## Problem description
Go to the line below that contains "The height and width of the screenshot is (555, 876).". From there to the end of the records, reproduce each line exactly, except the pictures.

****

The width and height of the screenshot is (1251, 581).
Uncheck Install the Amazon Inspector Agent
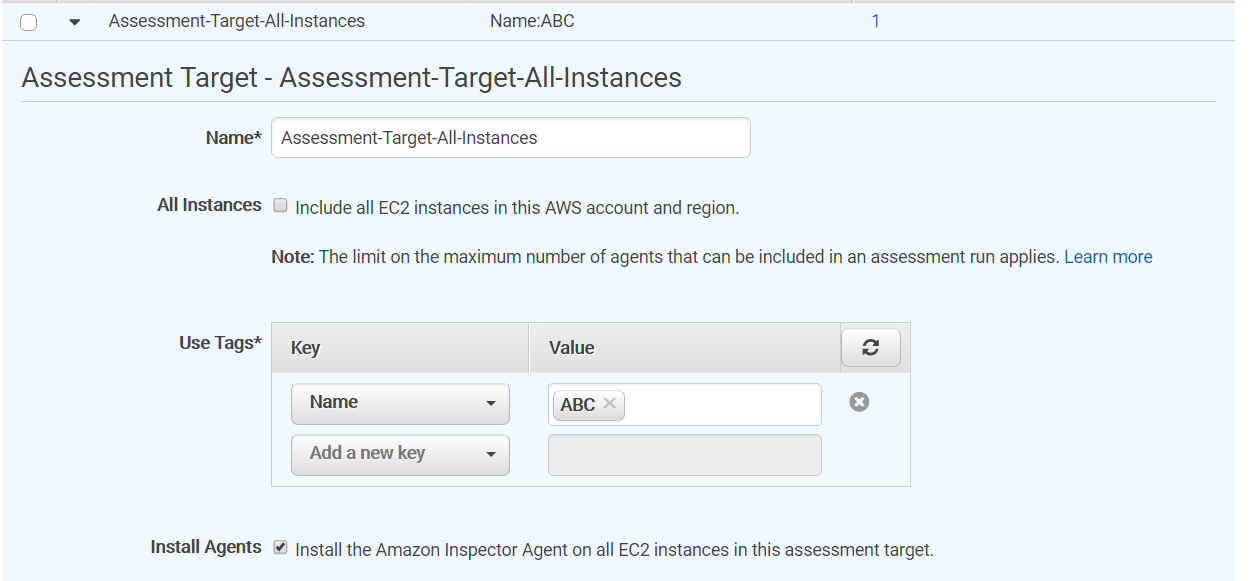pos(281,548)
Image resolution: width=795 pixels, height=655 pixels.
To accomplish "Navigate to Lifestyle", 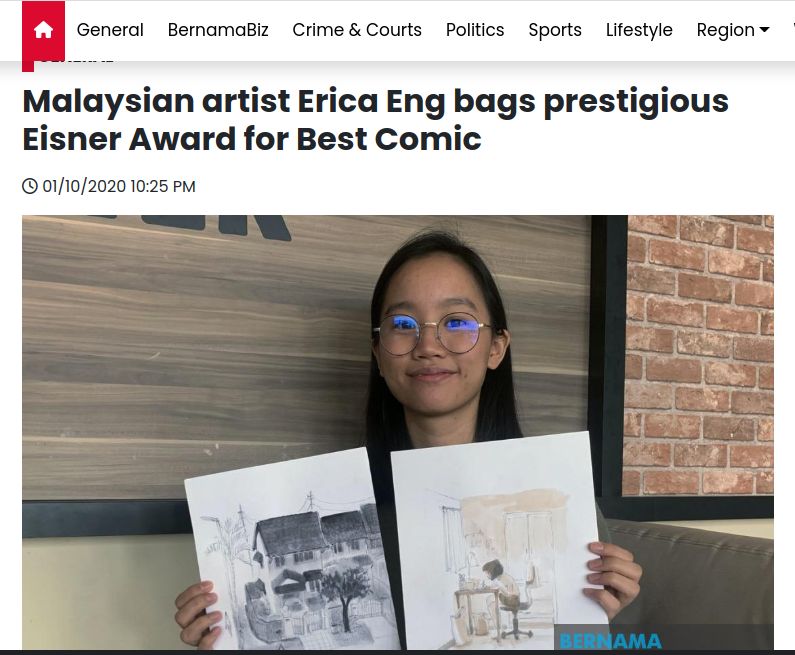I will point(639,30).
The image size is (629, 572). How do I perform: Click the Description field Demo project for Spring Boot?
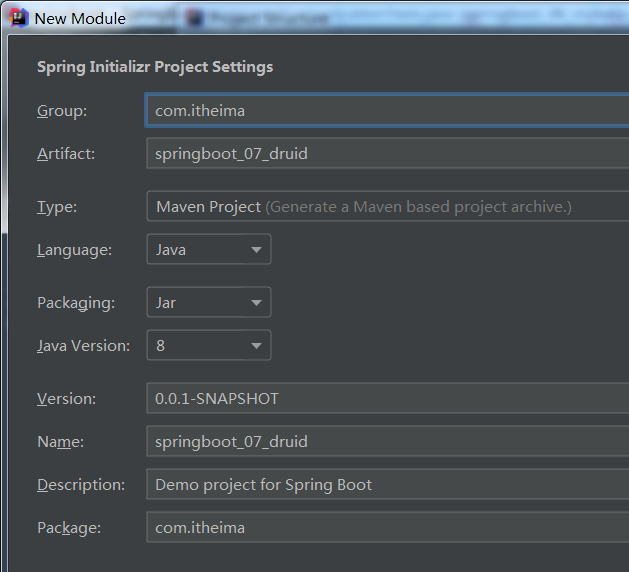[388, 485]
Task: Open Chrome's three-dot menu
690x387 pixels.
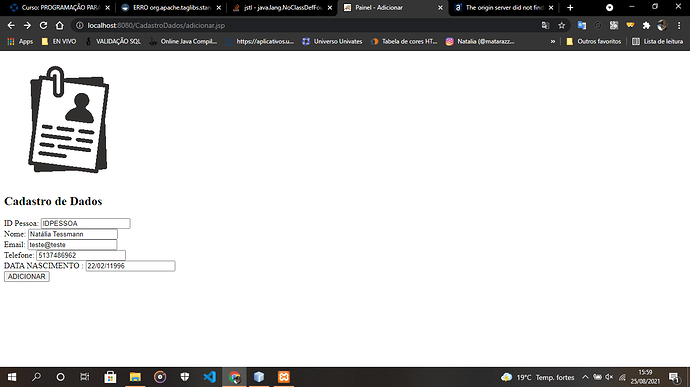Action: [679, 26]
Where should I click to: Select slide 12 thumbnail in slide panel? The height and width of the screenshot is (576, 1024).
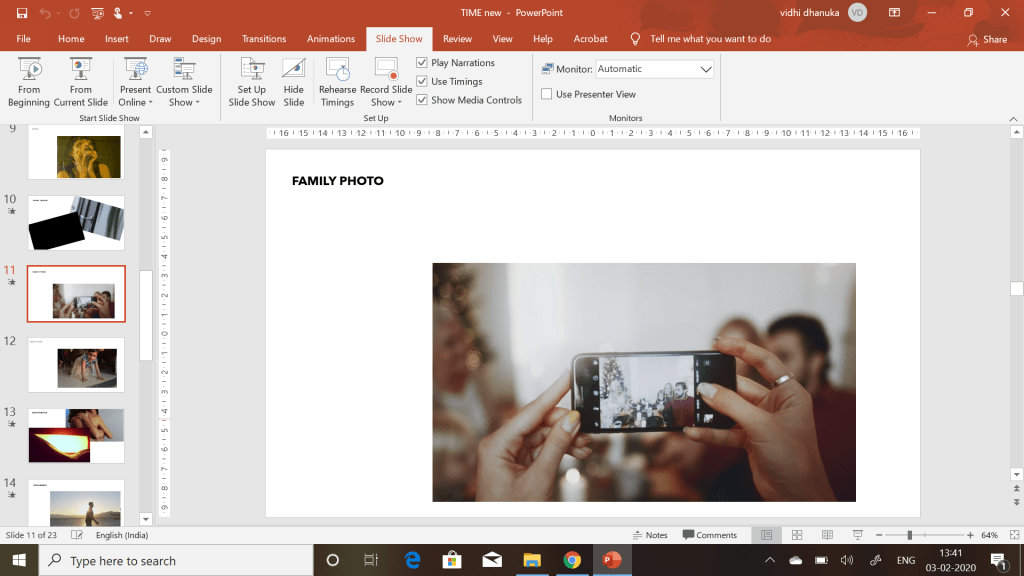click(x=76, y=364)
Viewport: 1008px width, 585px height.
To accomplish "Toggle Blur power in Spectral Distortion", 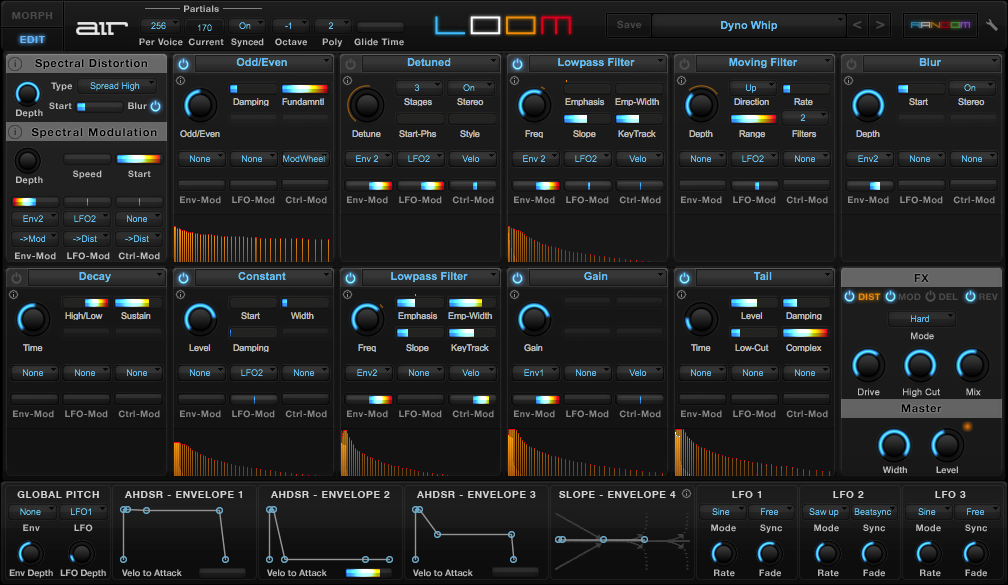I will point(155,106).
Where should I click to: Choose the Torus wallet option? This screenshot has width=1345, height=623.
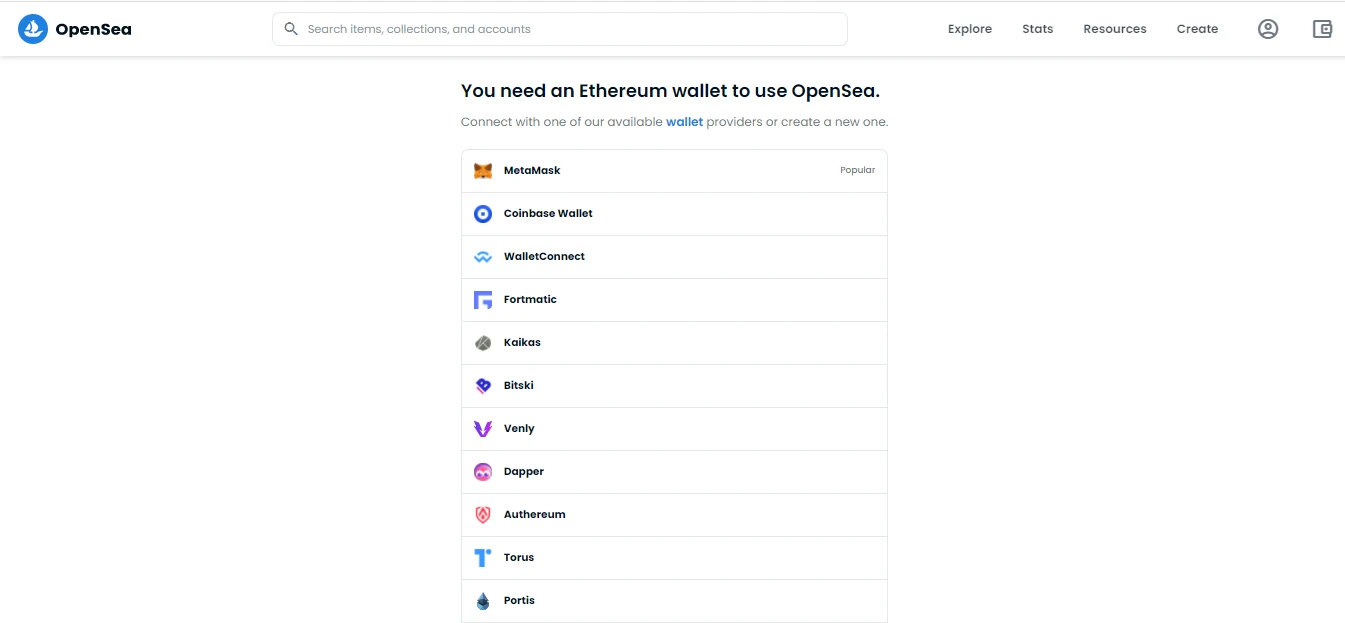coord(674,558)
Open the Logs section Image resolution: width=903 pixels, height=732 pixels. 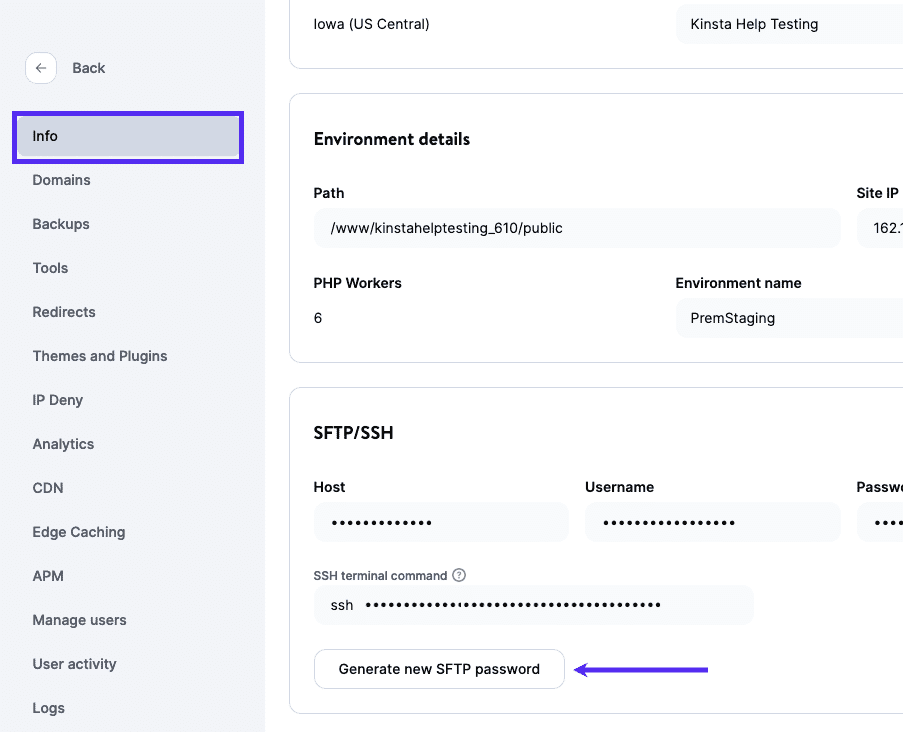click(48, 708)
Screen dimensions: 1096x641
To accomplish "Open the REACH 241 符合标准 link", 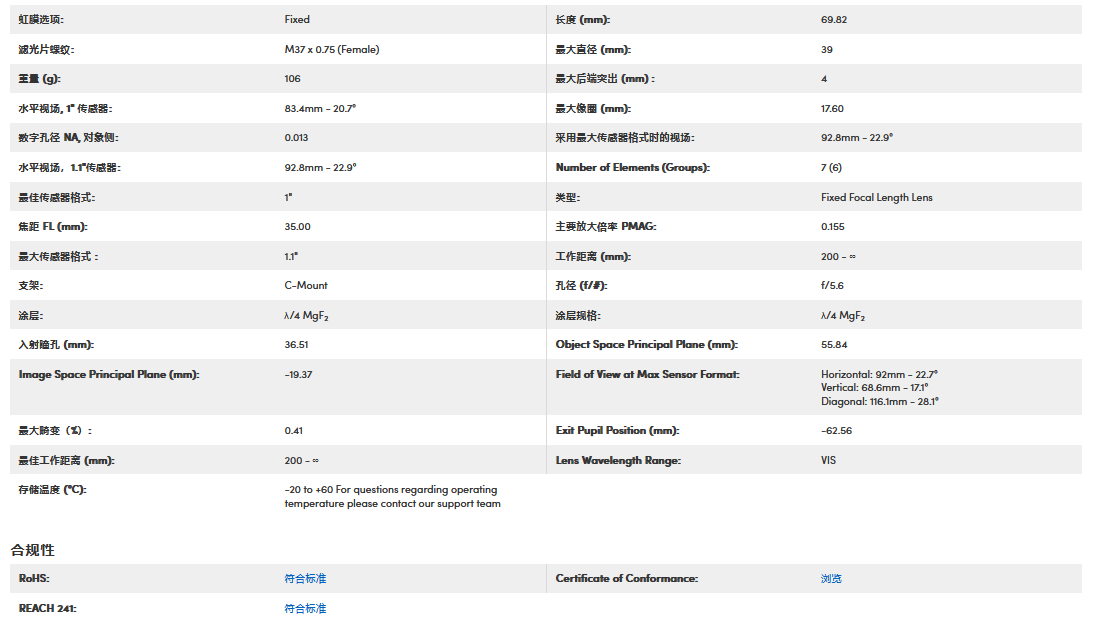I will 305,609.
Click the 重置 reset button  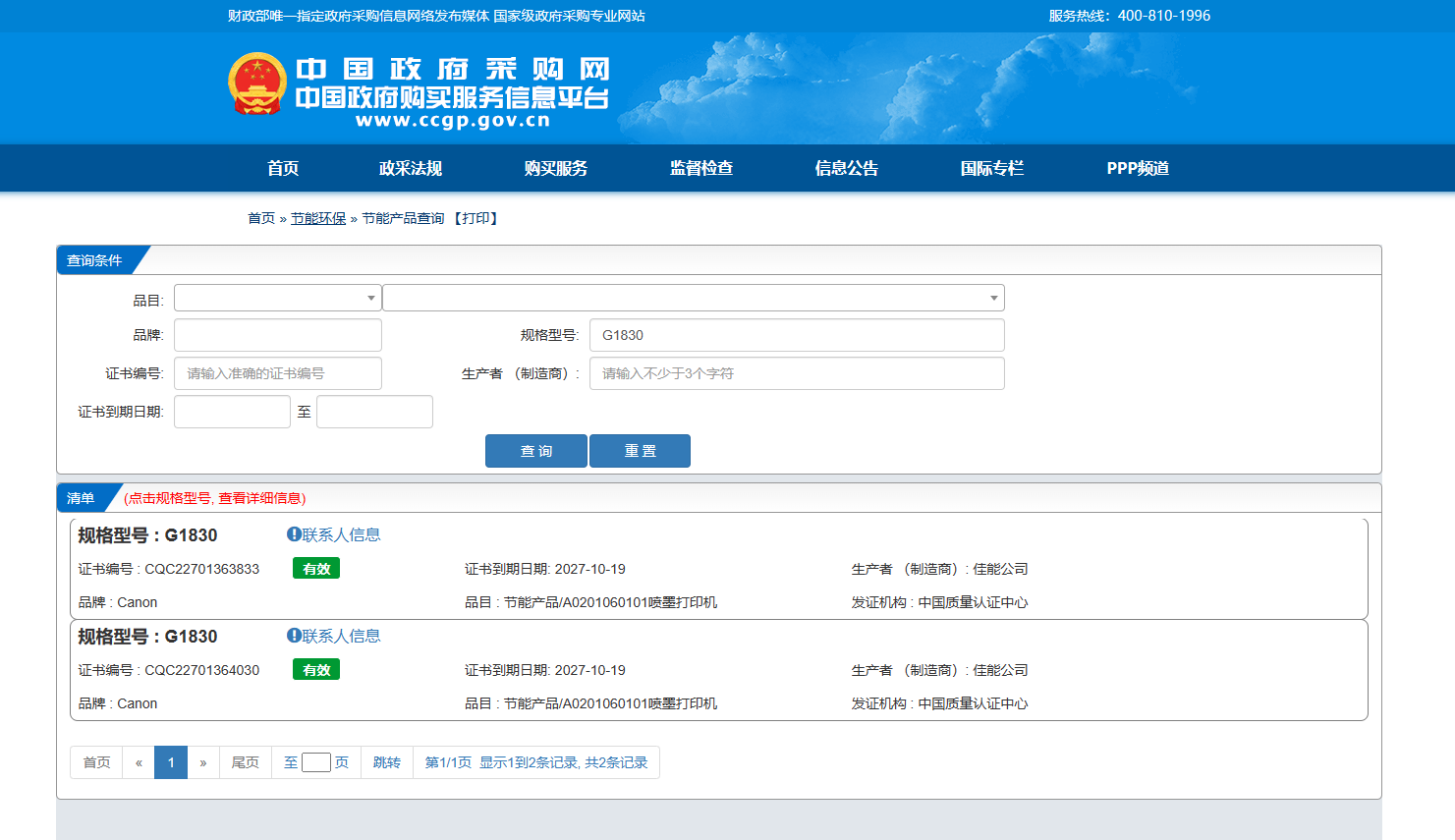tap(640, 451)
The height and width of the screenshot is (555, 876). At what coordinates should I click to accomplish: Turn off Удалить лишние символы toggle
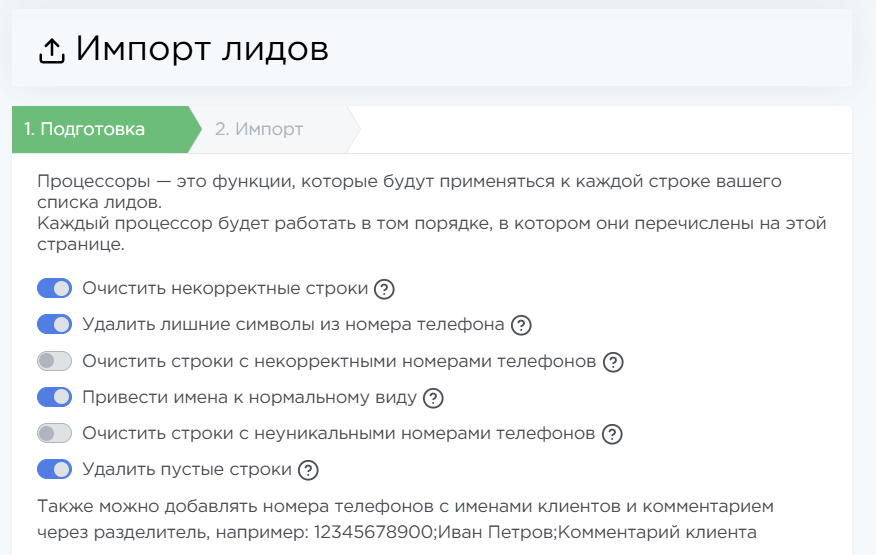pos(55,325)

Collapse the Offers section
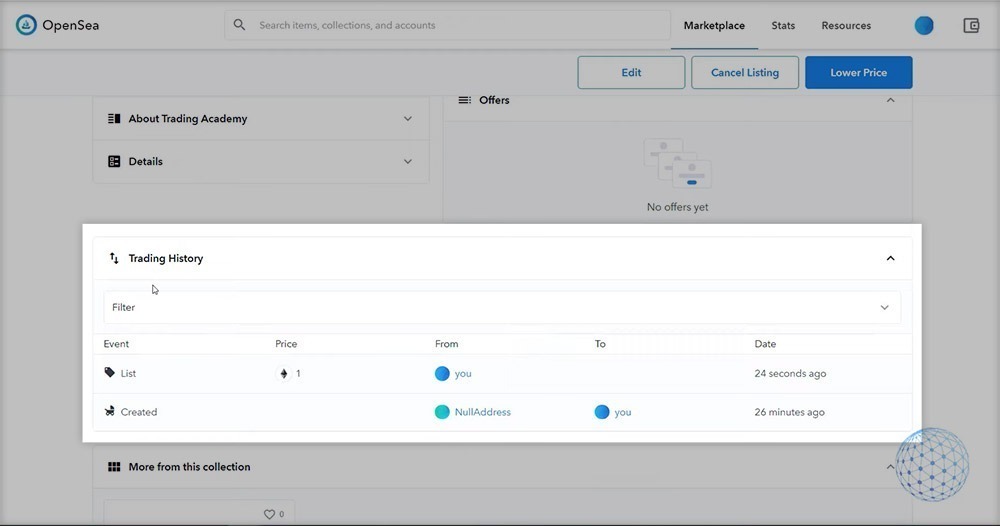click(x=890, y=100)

****

## Solution
The height and width of the screenshot is (555, 876). At what coordinates should I click to accomplish: Turn off Удалить лишние символы toggle
pos(55,325)

Collapse the Offers section
click(x=890, y=100)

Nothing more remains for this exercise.